--- TEXTO ---
Cuando entré a ella por la puerta chica -ninguna grande tiene esa ciudad diminutiva, ni la de su plaza de toros- me poseyó esa sensación que los franceses llaman “déjà-vu”. Supe que ya había visto esa ciudad: su plaza recoleta con cenefa de lirios pensativos; la cuesta empedrada bajo los árboles basilicales; aquella fuente pomposa de donde brotan las aguas vivas que dejó en herencia Xicoténcatl chico, el grande...
Y es que me hallaba en la ciudad donde vivieron los abuelos de mis tatarabuelos. Ahí nació la estirpe tlaxcalteca de la que estoy hecho por mitad, quizá la mitad más grande, como dijera el tonto. Guiado por Jesús Dávila Fuentes, sabio cicerone (“El Águila” de nuestra otra juventud), fui y vine por Tlaxcala. Más fui que vine, pues no regreso todavía de aquella andanza por las callejas que conoció Cortés y vio Doña Marina al pie de los dos mágicos volcanes, el uno hombre y humo, que son lo mismo; el otro mujer y sueño, que lo mismo son.
Tlaxcala es una ciudad a la exacta medida de los hombres. No tiene muchos habitantes: es la pequeña capital del más pequeño estado del país. Dicen los sabios urbanistas que donde hay más de 100 mil humanos juntos empiezan a morderse unos a otros, o a hacerse cosas aún más feas. En Tlaxcala todos se saludan, y eso es muy bonito. En Tlaxcala todos te saludan, y eso es todavía más bonito.
Mínimo y dulce, como dijo Rubén que era San Francisco, es el solar de Tlaxcala. En una hora se le ve, y queda tiempo para verse también uno. Tlaxcala tiene un poquito de Saltillo a cambio de lo mucho que Saltillo tiene de Tlaxcala. Descubro algunas ventanas con rejas emplomadas como las que aquí vemos todavía, gracias a Dios, en abundancia.

--- TAREA PEDIDA A ---
Indica si cada afirmación coincide con el texto sobre Tlaxcala. Responde sí o no, citando sin cambios las palabras del texto que lo deciden: (i) la ciudad tiene una puerta grande; (ii) en Tlaxcala todos se saludan; (iii) Tlaxcala es la capital del estado más pequeño del país.
--- TAREA PEDIDA B ---
Escribe lo que sigue al texto sobre Tlaxcala, a partir de su última oración.
El listado es material aparte y no tiene relación con el texto sobre Tlaxcala.

--- EXTRACTO DEL LISTADO ---

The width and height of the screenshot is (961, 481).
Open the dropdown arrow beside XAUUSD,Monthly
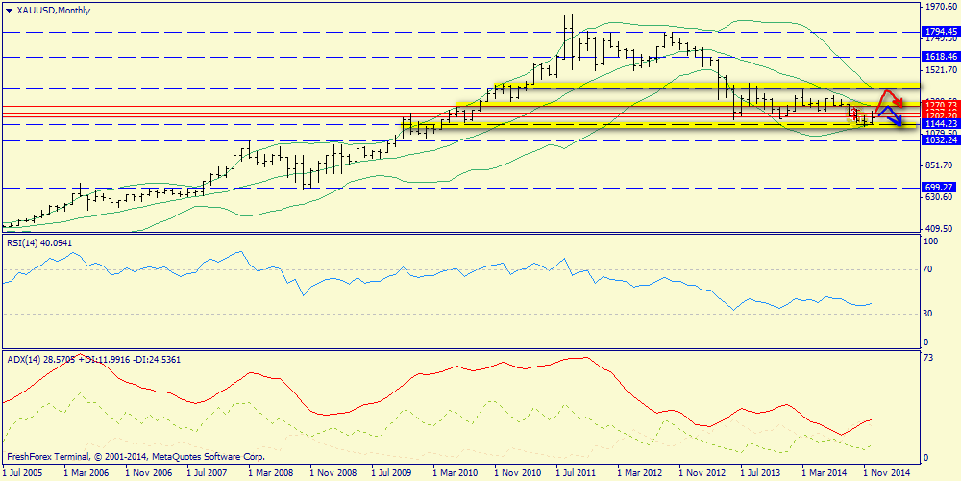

--- RESPUESTA A ---
(i) No: "ninguna grande tiene esa ciudad diminutiva".
(ii) Sí: "En Tlaxcala todos se saludan".
(iii) Sí: "es la pequeña capital del más pequeño estado del país".

--- RESPUESTA B ---
Si una de esas ventanas tlaxcaltecas se hubiese abierto de repente y me hubiera saludado tras de sus postigos una modosa señorita saltillera, me habría quedado como si nada, pues lo habría reconocido todo.
Las casas de Tlaxcala están pintadas de un color que no sé qué color sea. ¿Es rojo ladrillo; terracota oscuro; el que llaman chedrón; ocre subido; café rojizo; rojo acafetado; bermellón?… Preguntamos a la muchacha de la tienda de qué color es la pared.
-Manchado.
Preguntamos al librero en la esquina de la plaza de qué color es la pared.
-Manchado.
Preguntamos al joven intelectual que pasa con La Jornada bajo el brazo de qué color es la pared:
-Manchado -responde como con extrañeza de que alguien no sepa qué color es aquel color.
Por muchos días llevé en los ojos ese color que no sé qué color es. Lo llamaré color Tlaxcala. Es el color de la mitad de mi alma. La otra mitad tiene los colores de la España eterna.